Paper 2017/338

A Traceability Analysis of Monero's Blockchain

Amrit Kumar, Clément Fischer, Shruti Tople, and Prateek Saxena

Abstract

Monero is a cryptocurrency that has rapidly gained popularity since its launch in April 2014. The source of its growth can be mainly attributed to its unique privacy properties that go well beyond the pseudonymity property of cryptocurrencies such as Bitcoin. In this work, we conduct a forensic analysis of the Monero blockchain. Our main goal is to investigate Monero’s untraceability guarantee, which essentially means that given a transaction input, the real output being redeemed in it should be anonymous among a set of other outputs. To this end, we develop three heuristics that lead to simple-to-implement attack routines.
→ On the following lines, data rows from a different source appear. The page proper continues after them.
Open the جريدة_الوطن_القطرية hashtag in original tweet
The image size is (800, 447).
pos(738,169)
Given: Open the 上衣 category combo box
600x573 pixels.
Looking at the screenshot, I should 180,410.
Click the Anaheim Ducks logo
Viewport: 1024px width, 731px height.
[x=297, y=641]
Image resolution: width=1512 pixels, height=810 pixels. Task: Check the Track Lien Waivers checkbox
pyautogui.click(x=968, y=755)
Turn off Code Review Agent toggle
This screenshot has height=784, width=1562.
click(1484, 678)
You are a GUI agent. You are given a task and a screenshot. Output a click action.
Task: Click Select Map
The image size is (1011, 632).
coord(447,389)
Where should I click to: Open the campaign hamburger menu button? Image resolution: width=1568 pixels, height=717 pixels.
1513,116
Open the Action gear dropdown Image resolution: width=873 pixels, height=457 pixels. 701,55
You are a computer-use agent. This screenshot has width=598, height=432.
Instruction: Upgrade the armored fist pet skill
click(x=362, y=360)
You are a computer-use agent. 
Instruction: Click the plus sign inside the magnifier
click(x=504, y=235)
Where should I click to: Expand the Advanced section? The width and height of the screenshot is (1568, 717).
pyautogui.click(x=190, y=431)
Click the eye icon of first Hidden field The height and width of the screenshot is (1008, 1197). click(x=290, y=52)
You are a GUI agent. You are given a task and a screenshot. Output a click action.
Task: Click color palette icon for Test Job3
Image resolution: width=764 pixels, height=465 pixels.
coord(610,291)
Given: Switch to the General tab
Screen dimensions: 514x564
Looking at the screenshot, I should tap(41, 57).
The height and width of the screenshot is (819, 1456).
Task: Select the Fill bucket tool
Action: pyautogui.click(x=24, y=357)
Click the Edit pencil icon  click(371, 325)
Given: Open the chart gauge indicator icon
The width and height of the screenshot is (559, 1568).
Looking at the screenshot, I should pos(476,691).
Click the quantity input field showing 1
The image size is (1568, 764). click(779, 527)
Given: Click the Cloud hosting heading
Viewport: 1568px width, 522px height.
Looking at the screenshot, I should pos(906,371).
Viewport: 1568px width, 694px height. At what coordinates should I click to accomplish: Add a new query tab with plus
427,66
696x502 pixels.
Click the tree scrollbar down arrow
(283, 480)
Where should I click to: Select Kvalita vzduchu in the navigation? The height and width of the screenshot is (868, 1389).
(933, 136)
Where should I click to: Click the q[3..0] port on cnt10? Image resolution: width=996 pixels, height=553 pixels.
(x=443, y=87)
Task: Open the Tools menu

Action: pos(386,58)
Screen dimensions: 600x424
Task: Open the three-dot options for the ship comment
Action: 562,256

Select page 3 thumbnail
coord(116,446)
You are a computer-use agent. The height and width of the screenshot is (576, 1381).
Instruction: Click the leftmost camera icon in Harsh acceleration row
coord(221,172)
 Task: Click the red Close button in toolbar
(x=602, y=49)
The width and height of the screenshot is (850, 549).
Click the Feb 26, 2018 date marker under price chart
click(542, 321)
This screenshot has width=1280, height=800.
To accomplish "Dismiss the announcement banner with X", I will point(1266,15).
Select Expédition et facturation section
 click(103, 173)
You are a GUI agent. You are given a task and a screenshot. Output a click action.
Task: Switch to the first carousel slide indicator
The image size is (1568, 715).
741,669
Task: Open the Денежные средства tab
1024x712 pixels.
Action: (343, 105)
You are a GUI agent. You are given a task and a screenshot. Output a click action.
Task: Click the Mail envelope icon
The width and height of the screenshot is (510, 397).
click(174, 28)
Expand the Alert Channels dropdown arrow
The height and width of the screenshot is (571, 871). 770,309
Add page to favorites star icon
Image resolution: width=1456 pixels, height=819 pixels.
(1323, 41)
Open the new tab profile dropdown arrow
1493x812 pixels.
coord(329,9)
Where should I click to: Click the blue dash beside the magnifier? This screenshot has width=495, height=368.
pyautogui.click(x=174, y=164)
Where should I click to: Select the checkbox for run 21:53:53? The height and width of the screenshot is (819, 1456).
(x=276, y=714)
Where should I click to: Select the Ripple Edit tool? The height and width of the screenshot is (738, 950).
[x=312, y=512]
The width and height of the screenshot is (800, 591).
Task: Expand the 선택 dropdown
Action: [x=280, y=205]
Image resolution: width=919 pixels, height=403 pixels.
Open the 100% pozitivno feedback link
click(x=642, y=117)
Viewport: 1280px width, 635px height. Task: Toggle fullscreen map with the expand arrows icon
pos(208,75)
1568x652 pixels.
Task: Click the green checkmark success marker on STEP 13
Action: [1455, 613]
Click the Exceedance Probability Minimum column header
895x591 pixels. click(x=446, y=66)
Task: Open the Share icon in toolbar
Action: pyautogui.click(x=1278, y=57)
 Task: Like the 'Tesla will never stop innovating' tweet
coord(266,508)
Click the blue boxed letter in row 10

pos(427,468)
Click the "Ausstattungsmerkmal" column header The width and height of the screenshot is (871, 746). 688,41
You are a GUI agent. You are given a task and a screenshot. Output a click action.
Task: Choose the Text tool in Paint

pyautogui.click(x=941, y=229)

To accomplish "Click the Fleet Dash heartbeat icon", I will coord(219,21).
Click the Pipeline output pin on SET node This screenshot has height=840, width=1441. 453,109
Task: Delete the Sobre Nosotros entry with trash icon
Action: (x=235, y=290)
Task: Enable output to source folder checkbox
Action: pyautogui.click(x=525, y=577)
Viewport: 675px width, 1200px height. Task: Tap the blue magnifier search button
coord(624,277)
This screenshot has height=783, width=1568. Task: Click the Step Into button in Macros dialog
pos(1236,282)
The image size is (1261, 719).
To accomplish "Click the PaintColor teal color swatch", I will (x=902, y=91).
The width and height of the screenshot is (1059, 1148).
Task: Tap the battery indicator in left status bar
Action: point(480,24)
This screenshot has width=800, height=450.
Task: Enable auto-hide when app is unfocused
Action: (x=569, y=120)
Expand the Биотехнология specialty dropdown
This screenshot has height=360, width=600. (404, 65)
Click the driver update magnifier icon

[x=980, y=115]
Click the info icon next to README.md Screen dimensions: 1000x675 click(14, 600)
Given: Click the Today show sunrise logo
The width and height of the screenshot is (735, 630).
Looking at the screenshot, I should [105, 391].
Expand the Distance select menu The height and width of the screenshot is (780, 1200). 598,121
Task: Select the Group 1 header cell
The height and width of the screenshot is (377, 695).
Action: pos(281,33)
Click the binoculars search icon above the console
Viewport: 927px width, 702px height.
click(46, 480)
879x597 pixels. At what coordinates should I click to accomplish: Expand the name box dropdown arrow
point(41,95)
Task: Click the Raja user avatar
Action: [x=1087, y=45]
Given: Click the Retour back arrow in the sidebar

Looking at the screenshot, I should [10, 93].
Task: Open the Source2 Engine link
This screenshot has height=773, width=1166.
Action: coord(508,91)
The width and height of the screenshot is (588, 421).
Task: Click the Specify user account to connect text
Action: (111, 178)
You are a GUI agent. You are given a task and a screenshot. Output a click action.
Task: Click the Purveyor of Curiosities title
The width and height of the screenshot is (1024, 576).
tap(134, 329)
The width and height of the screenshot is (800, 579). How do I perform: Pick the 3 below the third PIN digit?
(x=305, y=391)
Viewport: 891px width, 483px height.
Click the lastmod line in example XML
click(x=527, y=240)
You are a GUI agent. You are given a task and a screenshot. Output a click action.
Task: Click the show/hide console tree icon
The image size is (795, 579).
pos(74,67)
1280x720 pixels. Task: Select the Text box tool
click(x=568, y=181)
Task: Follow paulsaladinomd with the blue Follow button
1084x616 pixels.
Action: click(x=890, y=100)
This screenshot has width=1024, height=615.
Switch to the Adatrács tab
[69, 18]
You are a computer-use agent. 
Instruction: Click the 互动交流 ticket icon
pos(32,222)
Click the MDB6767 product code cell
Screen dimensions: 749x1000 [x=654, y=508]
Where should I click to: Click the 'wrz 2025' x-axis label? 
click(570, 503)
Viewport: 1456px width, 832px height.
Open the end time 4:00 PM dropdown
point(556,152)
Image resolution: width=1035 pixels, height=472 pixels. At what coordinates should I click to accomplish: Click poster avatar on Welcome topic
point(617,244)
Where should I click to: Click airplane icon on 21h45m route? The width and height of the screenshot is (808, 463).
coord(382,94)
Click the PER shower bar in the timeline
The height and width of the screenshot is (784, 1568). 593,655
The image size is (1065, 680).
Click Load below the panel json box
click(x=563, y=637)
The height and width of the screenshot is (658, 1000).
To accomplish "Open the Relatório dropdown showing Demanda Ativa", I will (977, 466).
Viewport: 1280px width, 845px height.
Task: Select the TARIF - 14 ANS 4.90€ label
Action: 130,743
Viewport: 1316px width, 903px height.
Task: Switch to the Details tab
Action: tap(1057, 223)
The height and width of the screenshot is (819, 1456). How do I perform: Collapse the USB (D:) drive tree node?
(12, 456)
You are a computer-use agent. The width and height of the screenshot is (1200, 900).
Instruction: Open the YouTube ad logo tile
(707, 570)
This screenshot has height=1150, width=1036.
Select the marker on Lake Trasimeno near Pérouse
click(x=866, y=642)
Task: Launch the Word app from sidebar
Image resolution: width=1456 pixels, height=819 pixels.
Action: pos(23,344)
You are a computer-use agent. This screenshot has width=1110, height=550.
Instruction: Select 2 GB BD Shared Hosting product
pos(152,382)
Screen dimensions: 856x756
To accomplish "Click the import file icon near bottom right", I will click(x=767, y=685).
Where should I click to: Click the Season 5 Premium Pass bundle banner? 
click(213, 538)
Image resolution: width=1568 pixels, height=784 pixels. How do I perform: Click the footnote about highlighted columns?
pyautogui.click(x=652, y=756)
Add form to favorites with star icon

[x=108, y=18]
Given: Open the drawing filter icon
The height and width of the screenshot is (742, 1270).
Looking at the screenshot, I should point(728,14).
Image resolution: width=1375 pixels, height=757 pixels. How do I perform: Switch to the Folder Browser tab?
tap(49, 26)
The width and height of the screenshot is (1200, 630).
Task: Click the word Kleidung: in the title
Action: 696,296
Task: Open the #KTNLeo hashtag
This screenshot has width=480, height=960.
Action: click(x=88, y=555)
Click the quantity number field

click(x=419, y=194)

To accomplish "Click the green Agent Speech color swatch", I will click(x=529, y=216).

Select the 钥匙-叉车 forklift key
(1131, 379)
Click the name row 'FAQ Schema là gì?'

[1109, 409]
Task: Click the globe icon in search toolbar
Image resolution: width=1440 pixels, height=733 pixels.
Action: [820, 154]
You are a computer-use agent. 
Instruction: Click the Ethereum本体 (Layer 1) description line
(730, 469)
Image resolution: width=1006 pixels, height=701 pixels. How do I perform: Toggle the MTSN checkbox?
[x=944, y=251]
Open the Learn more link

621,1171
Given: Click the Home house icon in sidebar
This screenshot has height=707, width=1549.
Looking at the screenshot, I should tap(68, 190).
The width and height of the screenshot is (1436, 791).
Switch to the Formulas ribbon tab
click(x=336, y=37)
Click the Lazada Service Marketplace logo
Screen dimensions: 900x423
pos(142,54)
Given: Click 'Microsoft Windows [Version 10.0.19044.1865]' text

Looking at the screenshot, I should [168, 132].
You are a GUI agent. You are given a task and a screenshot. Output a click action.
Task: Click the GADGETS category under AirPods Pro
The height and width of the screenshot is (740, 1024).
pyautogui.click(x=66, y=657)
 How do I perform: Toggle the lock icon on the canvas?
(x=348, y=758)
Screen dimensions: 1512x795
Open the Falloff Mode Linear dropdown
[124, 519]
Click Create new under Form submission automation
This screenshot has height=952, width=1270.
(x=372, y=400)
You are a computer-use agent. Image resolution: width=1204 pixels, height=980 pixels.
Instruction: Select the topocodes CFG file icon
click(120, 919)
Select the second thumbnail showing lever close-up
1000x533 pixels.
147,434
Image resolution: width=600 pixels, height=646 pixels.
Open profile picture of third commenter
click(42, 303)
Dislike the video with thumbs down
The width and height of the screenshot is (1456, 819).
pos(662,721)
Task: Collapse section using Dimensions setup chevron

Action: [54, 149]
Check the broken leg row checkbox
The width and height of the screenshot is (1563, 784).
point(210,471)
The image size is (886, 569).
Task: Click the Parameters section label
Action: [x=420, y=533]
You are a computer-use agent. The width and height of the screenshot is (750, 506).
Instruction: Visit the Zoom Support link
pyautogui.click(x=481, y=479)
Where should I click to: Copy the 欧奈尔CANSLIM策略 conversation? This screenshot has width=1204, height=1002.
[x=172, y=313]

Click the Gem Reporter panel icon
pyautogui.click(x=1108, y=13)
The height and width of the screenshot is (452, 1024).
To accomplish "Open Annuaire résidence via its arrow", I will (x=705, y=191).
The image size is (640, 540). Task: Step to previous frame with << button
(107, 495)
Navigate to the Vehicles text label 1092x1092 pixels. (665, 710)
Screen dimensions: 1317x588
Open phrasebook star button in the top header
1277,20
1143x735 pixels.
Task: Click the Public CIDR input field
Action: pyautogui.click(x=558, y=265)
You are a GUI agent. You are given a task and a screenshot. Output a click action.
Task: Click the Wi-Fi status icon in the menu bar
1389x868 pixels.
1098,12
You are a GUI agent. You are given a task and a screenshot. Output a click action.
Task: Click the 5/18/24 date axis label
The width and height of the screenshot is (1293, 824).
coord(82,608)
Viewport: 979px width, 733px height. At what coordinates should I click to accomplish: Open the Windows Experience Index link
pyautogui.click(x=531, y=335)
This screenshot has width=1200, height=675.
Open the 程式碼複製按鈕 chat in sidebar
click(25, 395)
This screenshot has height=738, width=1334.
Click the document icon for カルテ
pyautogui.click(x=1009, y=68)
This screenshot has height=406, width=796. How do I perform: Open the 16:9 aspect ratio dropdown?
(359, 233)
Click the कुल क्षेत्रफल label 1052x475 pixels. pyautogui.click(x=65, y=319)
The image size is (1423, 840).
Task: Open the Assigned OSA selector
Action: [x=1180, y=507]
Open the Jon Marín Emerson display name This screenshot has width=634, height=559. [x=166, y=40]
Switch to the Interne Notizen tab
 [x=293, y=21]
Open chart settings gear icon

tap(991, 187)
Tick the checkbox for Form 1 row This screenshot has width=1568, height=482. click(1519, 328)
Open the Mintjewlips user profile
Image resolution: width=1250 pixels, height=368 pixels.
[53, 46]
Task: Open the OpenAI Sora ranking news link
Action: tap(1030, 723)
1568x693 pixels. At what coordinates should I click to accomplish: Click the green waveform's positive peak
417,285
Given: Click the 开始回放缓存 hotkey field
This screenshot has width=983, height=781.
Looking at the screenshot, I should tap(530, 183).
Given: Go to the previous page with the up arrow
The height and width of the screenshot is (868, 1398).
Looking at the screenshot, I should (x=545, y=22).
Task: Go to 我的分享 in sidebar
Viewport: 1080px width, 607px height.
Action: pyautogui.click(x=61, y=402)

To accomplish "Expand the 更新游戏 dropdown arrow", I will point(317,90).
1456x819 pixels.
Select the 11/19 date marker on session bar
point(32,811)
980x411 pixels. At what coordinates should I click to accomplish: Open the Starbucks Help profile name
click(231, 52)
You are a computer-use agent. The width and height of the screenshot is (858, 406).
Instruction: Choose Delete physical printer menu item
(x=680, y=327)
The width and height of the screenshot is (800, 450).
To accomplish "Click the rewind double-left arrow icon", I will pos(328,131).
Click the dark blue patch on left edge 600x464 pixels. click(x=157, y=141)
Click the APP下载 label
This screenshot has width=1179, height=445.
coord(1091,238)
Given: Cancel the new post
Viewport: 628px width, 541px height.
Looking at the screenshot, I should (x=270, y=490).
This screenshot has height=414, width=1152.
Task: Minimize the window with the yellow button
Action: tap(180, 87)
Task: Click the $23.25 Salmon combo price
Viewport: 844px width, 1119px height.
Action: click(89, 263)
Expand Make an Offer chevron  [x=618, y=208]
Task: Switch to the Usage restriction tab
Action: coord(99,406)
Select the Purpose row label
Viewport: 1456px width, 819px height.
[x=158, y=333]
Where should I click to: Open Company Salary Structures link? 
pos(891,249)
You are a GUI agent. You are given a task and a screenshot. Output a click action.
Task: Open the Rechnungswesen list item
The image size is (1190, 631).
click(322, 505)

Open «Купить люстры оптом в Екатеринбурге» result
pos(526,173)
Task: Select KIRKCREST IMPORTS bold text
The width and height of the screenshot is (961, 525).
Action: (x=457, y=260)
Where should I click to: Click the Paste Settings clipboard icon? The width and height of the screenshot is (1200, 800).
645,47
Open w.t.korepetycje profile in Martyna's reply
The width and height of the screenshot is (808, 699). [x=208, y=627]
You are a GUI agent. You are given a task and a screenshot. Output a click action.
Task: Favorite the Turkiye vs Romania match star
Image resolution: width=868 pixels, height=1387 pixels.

We evaluate our attacks on the Monero blockchain and show that in 87% of cases, the real output being redeemed can be easily identified with certainty. Moreover, we have compelling evidence that two of our attacks also extend to Monero RingCTs — the second generation Monero that even hides the transaction value. Furthermore, we observe that for over 98% of the inputs that we have been able to trace, the real output being redeemed in it is the one that has been on the blockchain for the shortest period of time. This result shows that the mitigation measures currently employed in Monero fall short of preventing temporal analysis. Motivated by our findings, we also propose a new mitigation strategy against temporal analysis. Our mitigation strategy leverages the real spending habit of Monero users.